Exercise input:
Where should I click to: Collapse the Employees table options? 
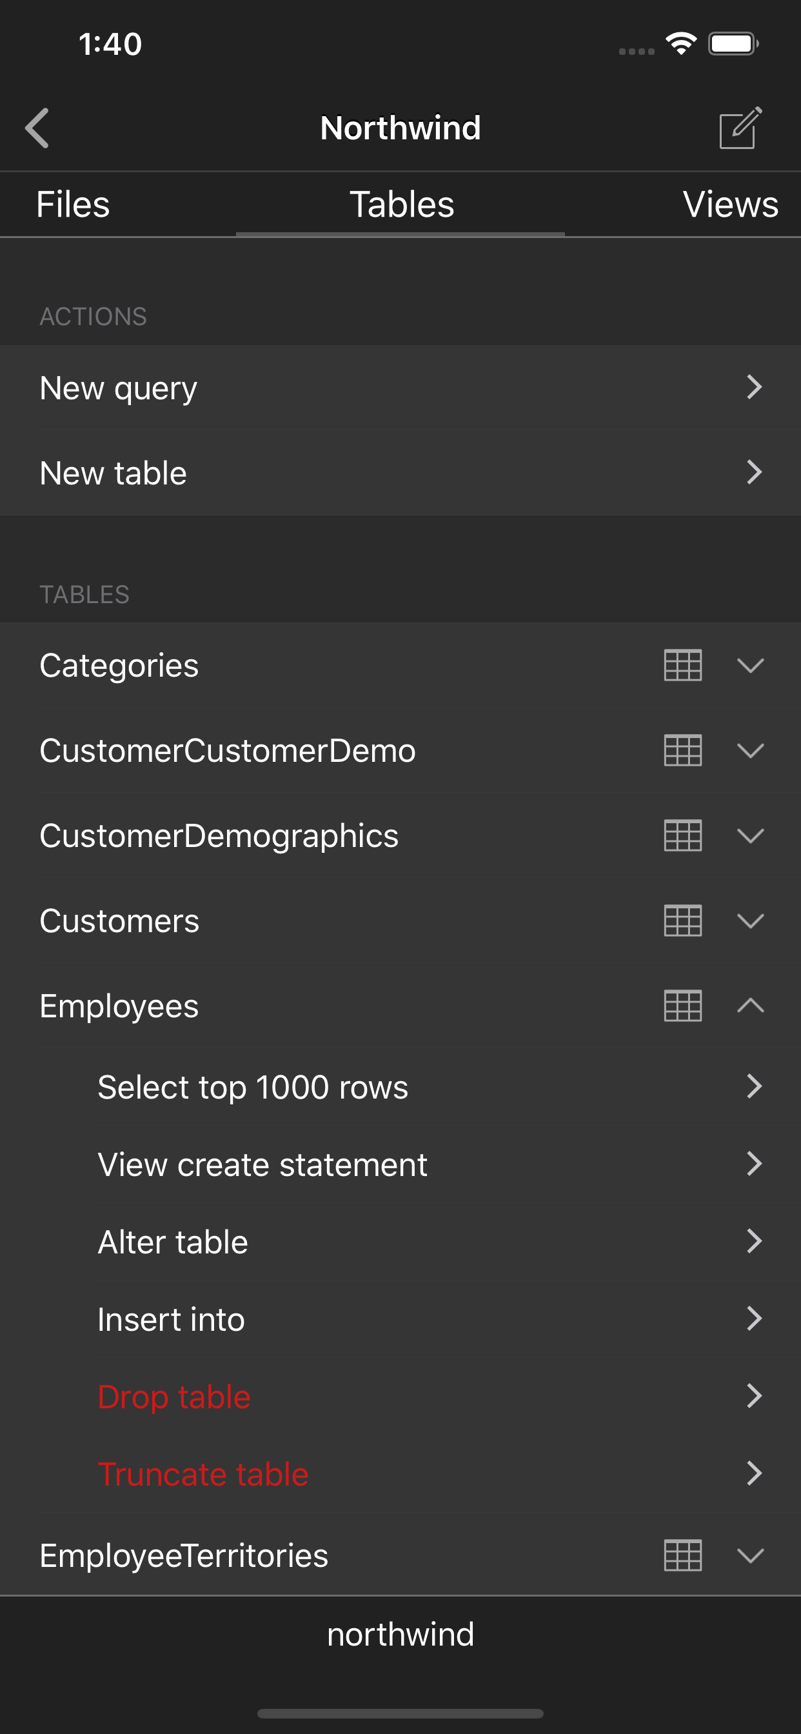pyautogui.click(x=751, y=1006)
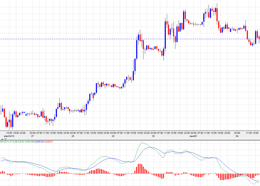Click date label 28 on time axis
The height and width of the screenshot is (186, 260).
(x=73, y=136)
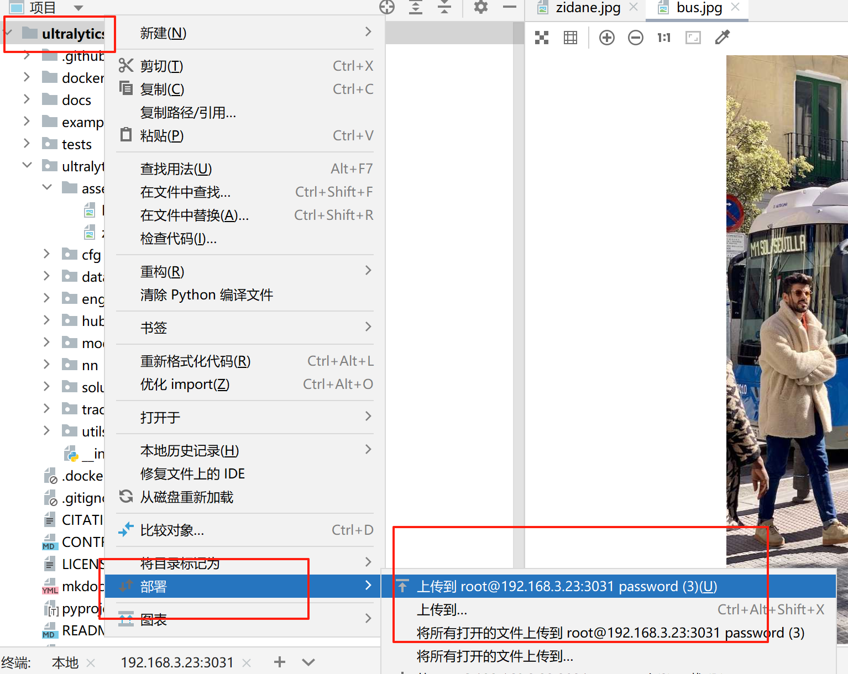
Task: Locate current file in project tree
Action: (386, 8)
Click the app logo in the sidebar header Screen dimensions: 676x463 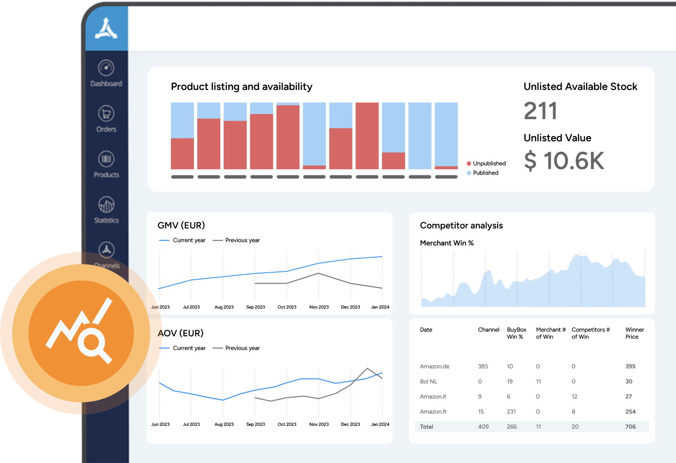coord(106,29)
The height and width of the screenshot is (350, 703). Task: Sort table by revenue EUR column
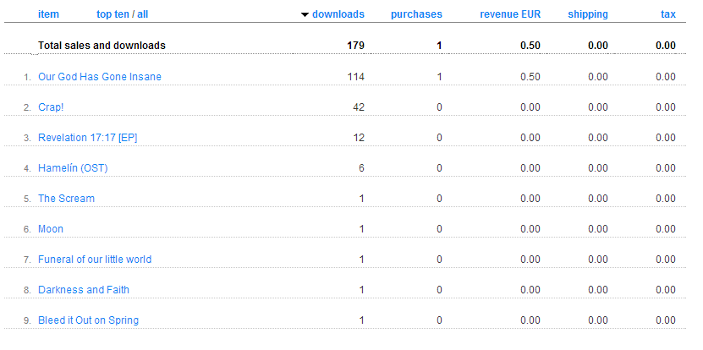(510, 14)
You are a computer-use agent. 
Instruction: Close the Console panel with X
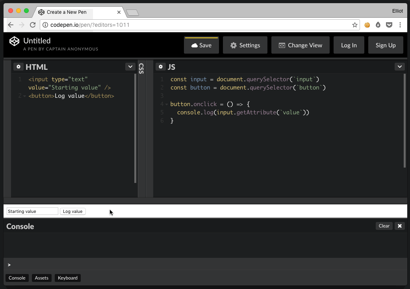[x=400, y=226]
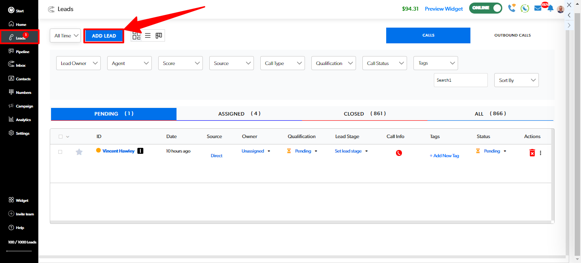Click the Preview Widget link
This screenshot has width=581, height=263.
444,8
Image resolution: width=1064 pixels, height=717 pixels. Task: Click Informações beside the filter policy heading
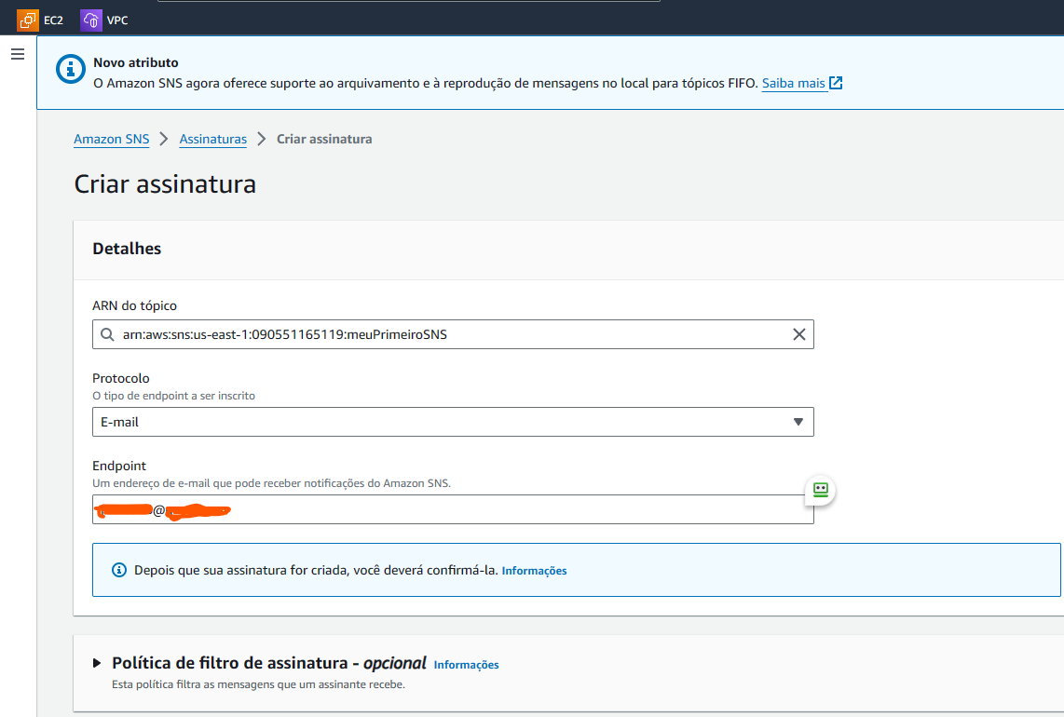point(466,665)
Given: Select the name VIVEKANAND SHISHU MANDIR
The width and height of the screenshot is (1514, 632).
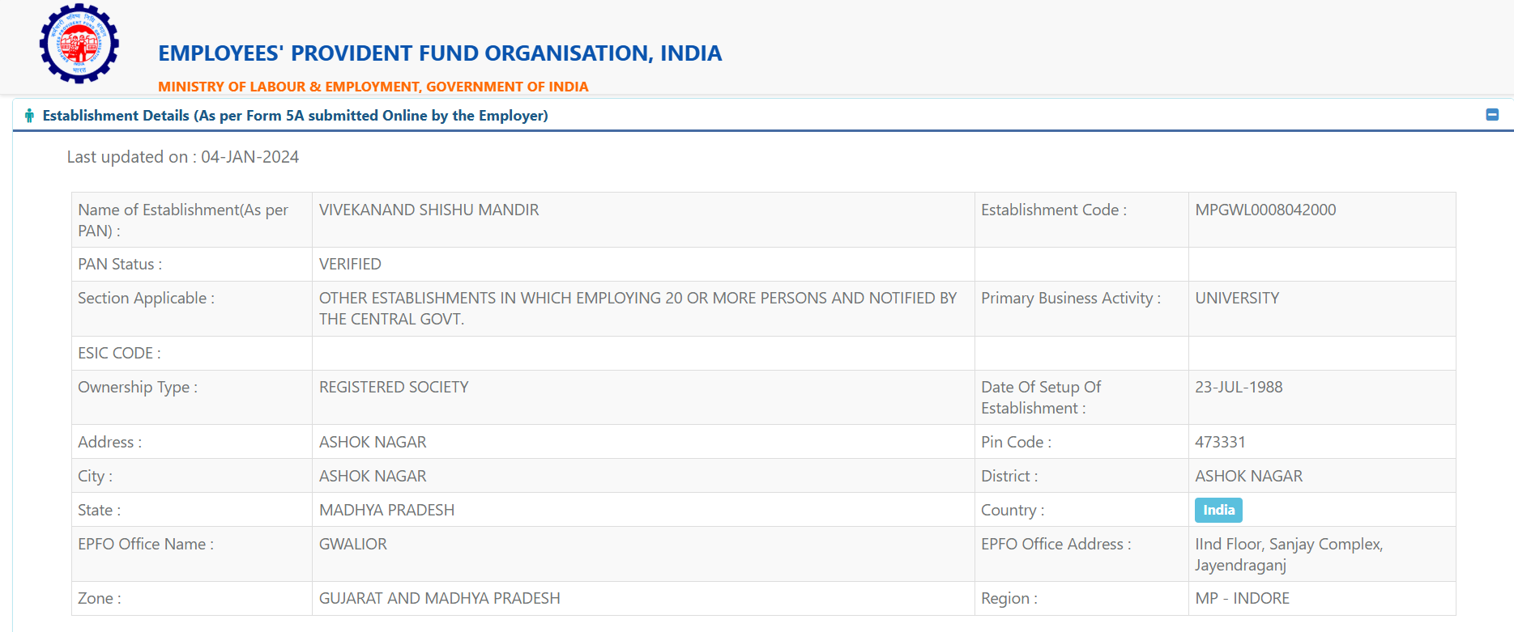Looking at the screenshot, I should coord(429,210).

What is needed: Can you put the lines into a numbered list, starting at the line containing "Given: Select the" and ending at the last line above, with blank lines skipped and the pictures left out?

Output below:
1. Given: Select the name VIVEKANAND SHISHU MANDIR
2. The width and height of the screenshot is (1514, 632).
3. Looking at the screenshot, I should coord(429,210).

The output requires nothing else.